Correspondence: Agnese Molinari, Laboratorio di Ultrastrutture, Istituto Superiore di Sanità Viale Regina Elena 299, 00161 Rome, Italy. Email: molinari@iss.it

Received 20 August 2002; Revised 30 September 2003; Accepted 1 October 2003; Published online 12 February 2004.

Abstract

The search for innovative therapeutic approaches based on the use of new substances is gaining more interest in clinical oncology. In this in vitro study the potential anti-tumoral activity of tea tree oil, distilled from Melaleuca alternifolia, was analyzed against human melanoma M14 WT cells and their drug-resistant counterparts, M14 adriamicin-resistant cells. Both sensitive and resistant cells were grown in the presence of tea tree oil at concentrations ranging from 0.005 to 0.03%. Both the complex oil (tea tree oil) and its main active component terpinen-4-ol were able to induce caspase-dependent apoptosis of melanoma cells and this effect was more evident in the resistant variant cell population. Freeze-fracturing and scanning electron microscopy analyses suggested that the effect of the crude oil and of the terpinen-4-ol was mediated by their interaction with plasma membrane and subsequent reorganization of membrane lipids.

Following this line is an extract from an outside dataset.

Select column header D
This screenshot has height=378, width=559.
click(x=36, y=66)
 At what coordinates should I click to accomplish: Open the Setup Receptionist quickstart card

In conclusion, tea tree oil and terpinen-4-ol are able to impair the growth of human M14 melanoma cells and appear to be more effective on their resistant variants, which express high levels of P-glycoprotein in the plasma membrane, overcoming resistance to caspase-dependent apoptosis exerted by P-glycoprotein-positive tumor cells.